Vom Zugang zur Messbarkeit

Michael S. Barr von der Federal Reserve reflektiert die Evolution der Finanzgesundheit.

Ursprünglich auf den Ausbau des Finanzzugangs konzentriert, liegt der Fokus heute dank Forschung und Technologie auf konkreten finanziellen Ergebnissen für Familien.

Barr betont, dass Finanzgesundheit über den reinen Zugang hinausgeht.

Produkte und Dienstleistungen, die auf Verbraucherbedürfnisse zugeschnitten sind, führen zu messbaren positiven Resultaten.

Die Weiterentwicklung von Messmethoden ist hierbei entscheidend.

Künstliche Intelligenz (KI) erleichtert die Erfassung und Analyse von Finanzdaten im großen Maßstab.

Korrekt eingesetzt, helfen Finanzgesundheitsmetriken Menschen, ihre Finanzen besser zu verwalten und Ziele wie Notfallsparen oder Altersvorsorge zu erreichen.

Dies stärkt die Resilienz von Familien und die Wirtschaft.

Aktuell besitzen 96 Prozent der US-Erwachsenen ein Bankkonto, ein Anstieg von 92 Prozent vor 15 Jahren.

Dennoch fühlen sich laut einer Umfrage des Financial Health Network nur 31 Prozent "finanziell gesund".

Diese Diskrepanz zeigt, dass Zugang allein nicht genügt; die Messung der tatsächlichen finanziellen Ergebnisse ist entscheidend, um den Wert des Zugangs zu belegen.

Der 400-Dollar-Test als Indikator

Die Federal Reserve trug maßgeblich zur Messung der Finanzgesundheit bei.

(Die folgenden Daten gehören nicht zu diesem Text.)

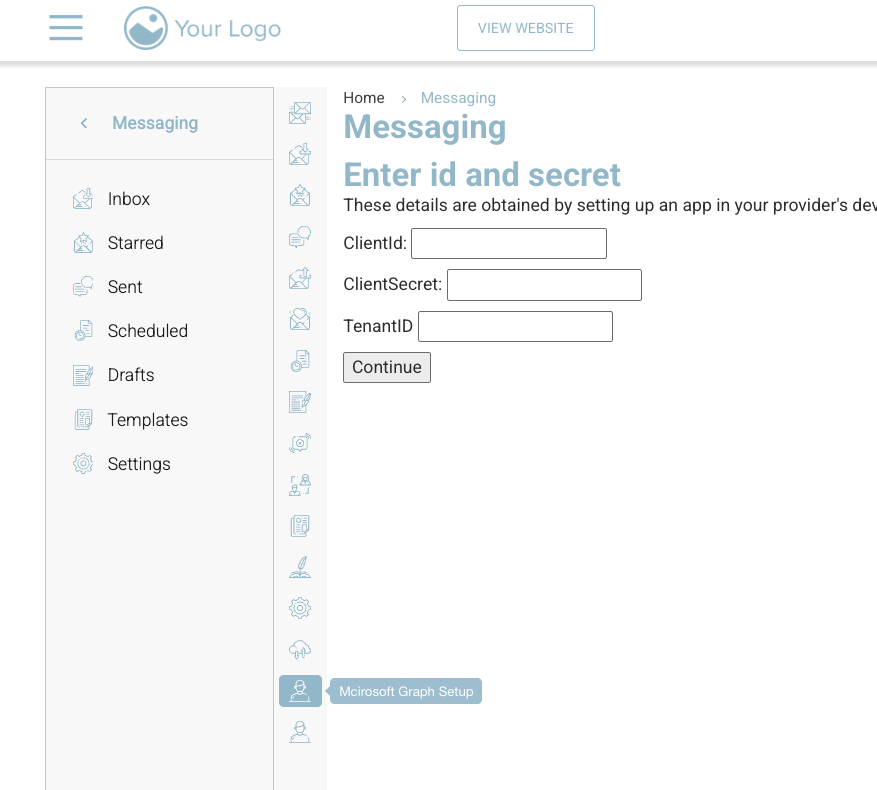Click the Continue button
The width and height of the screenshot is (877, 790).
(x=386, y=367)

Nach der Wiederbelebung früherer Haushaltsumfragen fördert sie seit 1983 die dreijährliche "Survey of Consumer Finances" (SCF), die ein umfassendes quantitatives Bild der Haushaltsfinanzen liefert.

Ergänzend dazu startete die Fed 2013 die "Survey of Household Economics and Decisionmaking" (SHED) zur qualitativen Bewertung des finanziellen Wohlergehens und der Risiken von Haushalten.

Ein populärer Beitrag der SHED ist der "400-Dollar-Test": Er fragt, wie Haushalte eine unerwartete Ausgabe von 400 Dollar bewältigen würden.

Erschreckend: Fast 40 Prozent der Haushalte (heute 37 Prozent) hatten nicht die nötigen Barmittel.

Diese Metrik verdeutlicht die Anfälligkeit vieler Haushalte für wirtschaftliche Schocks und dient als wichtiger Indikator für Politik und Öffentlichkeit.

Potenzial mit Hürden

Die Vision einer umfassenden Finanzgesundheitsmessung ist vielversprechend, steht aber vor erheblichen Hürden.

Datenschutz, methodische Strenge und die effektive Vermittlung an Verbraucher sind entscheidend für den Erfolg.

Gelingt dies, könnten die neuen Metriken die Resilienz von Haushalten und die Stabilität der Wirtschaft nachhaltig stärken.